As part of the city’s sustainability plan, Beaumont, Calif., officials determined they could save energy by replacing outdoor lighting. Two types of technologies were defined because each performs better at different mounting heights. LED lights designed by Burlington, Ontario-based King Luminaire, mounted at 16 feet, were used to light the downtown area. A total of 160 of the 78-watt LED lights are being installed, replacing 100-watt, high-pressure sodium fixtures and reducing the annual cost of operation by about 30 percent.
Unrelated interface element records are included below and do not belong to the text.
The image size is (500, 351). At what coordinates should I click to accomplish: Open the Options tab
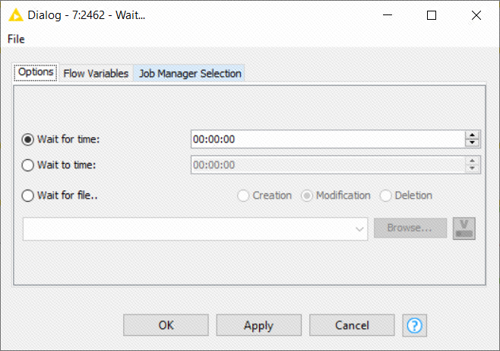[x=36, y=72]
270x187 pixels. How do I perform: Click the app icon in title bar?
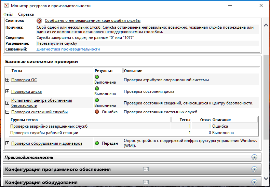(x=5, y=5)
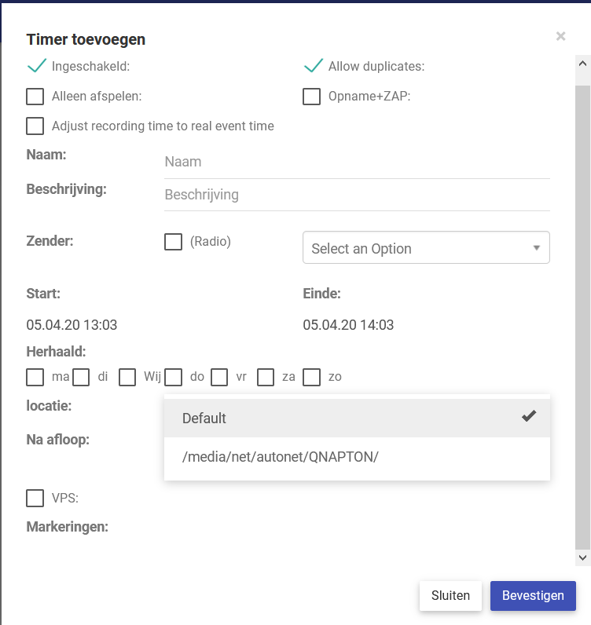Disable the Allow duplicates checkmark

tap(313, 66)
The city also is using 150-watt digital induction lights mounted between 30 feet and 36 feet to illuminate major roadways. Eighty of the lights will replace 200-watt, high-pressure sodium bulbs, initially saving the city 40 percent annually on energy bills. Beaumont is considering retrofitting all of its 2,000 streetlights in the next few years.
Oakland, Calif.
A holiday tradition returns to California’s Oakland Zoo this year, but with a twist that is helping reduce energy costs. Zoo Lights, featuring larger-than-life light displays that resemble the zoo’s full-time animal residents, uses hundreds of thousands of lights. To conserve energy, the Oakland Zoo and Sacramento, Calif.-based Pacific Gas & Electric (PG&E) conducted an energy audit to find where improvements could be made. PG&E worked with Aurora, Ohio-based TCP to replace all of the incandescent holiday lights with LEDs, lowering the watts of electricity required from 250,000 to 52,000 per year.
In addition to the Zoo Lights exhibit, PG&E and TCP are retrofitting other zoo facilities and a nearby amusement park using compact fluorescent, cold cathode and LED lights. As part of the city’s “Greening of Oakland” initiative, the projects are estimated to reduce more than 80,000 kilowatt hours of electricity and more than 125,000 pounds of carbon dioxide emissions.